[Start of section]

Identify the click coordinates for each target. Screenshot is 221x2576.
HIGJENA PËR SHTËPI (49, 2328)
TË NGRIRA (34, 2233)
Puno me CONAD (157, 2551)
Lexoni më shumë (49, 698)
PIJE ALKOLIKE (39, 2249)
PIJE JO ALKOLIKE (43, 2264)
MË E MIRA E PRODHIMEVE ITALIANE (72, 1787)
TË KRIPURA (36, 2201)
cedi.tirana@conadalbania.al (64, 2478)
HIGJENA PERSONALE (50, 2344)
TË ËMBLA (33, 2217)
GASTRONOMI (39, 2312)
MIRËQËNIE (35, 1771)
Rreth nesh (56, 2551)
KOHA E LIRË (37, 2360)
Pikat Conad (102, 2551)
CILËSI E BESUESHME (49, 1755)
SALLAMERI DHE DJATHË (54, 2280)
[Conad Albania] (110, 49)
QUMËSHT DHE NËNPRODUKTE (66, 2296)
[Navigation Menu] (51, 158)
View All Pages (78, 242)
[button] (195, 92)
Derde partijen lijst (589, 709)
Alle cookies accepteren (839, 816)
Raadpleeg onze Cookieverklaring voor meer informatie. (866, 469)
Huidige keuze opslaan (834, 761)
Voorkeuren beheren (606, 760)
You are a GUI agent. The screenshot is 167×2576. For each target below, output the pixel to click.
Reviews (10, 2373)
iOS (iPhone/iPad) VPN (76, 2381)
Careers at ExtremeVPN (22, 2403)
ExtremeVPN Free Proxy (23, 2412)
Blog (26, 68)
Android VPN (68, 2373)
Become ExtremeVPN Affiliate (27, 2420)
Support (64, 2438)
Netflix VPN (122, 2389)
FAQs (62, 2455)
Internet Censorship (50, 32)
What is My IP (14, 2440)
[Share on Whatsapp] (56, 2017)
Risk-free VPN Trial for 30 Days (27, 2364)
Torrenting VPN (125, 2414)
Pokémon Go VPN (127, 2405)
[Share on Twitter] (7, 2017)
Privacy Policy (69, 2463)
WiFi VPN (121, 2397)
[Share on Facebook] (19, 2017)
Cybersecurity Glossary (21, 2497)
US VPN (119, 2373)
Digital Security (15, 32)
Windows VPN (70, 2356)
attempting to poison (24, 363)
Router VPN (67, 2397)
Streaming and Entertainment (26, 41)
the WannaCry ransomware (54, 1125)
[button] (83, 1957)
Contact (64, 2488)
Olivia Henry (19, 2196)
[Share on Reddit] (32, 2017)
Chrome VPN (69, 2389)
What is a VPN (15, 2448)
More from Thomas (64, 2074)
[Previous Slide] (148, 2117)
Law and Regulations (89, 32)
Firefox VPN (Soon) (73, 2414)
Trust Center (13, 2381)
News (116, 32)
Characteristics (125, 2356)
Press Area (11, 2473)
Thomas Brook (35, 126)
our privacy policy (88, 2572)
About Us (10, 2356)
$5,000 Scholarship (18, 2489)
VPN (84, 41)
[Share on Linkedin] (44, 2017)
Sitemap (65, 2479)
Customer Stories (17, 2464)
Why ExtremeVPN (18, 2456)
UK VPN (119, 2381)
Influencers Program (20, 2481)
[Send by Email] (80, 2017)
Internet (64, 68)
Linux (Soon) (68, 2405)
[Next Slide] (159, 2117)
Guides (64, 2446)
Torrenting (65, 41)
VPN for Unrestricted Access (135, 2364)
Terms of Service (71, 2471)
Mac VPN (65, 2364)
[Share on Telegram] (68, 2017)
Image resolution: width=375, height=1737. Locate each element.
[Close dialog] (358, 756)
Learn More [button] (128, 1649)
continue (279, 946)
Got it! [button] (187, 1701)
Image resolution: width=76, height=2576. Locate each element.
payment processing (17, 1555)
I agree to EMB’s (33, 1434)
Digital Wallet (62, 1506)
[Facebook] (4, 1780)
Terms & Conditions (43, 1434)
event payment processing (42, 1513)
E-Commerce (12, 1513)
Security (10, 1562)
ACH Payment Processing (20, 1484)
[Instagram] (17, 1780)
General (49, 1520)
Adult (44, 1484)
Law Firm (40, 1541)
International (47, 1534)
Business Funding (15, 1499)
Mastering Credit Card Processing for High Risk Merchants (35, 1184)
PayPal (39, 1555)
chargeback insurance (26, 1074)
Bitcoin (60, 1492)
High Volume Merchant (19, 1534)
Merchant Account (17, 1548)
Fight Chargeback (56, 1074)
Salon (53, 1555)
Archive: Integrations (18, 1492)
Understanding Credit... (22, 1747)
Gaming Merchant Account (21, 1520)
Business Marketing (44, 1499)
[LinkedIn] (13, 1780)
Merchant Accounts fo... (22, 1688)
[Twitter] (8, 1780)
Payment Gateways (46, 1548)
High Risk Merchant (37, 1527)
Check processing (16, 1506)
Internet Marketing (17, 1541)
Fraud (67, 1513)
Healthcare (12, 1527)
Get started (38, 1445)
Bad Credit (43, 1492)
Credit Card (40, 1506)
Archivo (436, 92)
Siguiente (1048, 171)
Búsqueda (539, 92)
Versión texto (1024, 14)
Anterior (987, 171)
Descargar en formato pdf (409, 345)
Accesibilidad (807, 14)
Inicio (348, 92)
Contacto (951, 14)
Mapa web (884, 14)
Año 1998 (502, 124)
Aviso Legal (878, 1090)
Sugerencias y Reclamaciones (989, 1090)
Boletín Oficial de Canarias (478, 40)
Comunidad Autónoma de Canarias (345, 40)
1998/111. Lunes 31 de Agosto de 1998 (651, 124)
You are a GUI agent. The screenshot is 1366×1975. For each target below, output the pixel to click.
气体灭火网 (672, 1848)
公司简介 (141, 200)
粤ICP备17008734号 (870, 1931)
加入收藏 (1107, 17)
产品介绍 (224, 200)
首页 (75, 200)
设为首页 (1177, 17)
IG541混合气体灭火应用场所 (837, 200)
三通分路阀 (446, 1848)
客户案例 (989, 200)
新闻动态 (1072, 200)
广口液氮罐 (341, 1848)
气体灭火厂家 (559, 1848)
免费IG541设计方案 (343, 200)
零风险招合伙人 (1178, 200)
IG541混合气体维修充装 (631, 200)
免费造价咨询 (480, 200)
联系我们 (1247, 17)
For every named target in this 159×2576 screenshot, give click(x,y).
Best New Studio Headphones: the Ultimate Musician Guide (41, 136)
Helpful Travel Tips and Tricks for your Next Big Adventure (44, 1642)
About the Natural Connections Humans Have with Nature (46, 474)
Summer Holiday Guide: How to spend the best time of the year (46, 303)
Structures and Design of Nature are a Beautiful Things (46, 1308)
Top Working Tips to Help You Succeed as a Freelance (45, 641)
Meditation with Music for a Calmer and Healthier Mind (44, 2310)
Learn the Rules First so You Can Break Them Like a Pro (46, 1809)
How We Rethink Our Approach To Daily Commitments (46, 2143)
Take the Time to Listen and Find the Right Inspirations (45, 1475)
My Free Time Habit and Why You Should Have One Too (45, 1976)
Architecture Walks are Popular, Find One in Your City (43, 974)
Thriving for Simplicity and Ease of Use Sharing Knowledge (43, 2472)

[End of section]

Among the records above, repeat exactly the line with "Contact (64, 2488)", the line with "Learn More [button] (128, 1649)", and every line in between, and only those.

Contact (64, 2488)
Olivia Henry (19, 2196)
[Share on Reddit] (32, 2017)
Chrome VPN (69, 2389)
What is a VPN (15, 2448)
More from Thomas (64, 2074)
[Previous Slide] (148, 2117)
Law and Regulations (89, 32)
Firefox VPN (Soon) (73, 2414)
Trust Center (13, 2381)
News (116, 32)
Characteristics (125, 2356)
Press Area (11, 2473)
Thomas Brook (35, 126)
our privacy policy (88, 2572)
About Us (10, 2356)
$5,000 Scholarship (18, 2489)
VPN (84, 41)
[Share on Linkedin] (44, 2017)
Sitemap (65, 2479)
Customer Stories (17, 2464)
Why ExtremeVPN (18, 2456)
UK VPN (119, 2381)
Influencers Program (20, 2481)
[Send by Email] (80, 2017)
Internet (64, 68)
Linux (Soon) (68, 2405)
[Next Slide] (159, 2117)
Guides (64, 2446)
Torrenting (65, 41)
VPN for Unrestricted Access (135, 2364)
Terms of Service (71, 2471)
Mac VPN (65, 2364)
[Share on Telegram] (68, 2017)
Image resolution: width=375, height=1737. Locate each element.
[Close dialog] (358, 756)
Learn More [button] (128, 1649)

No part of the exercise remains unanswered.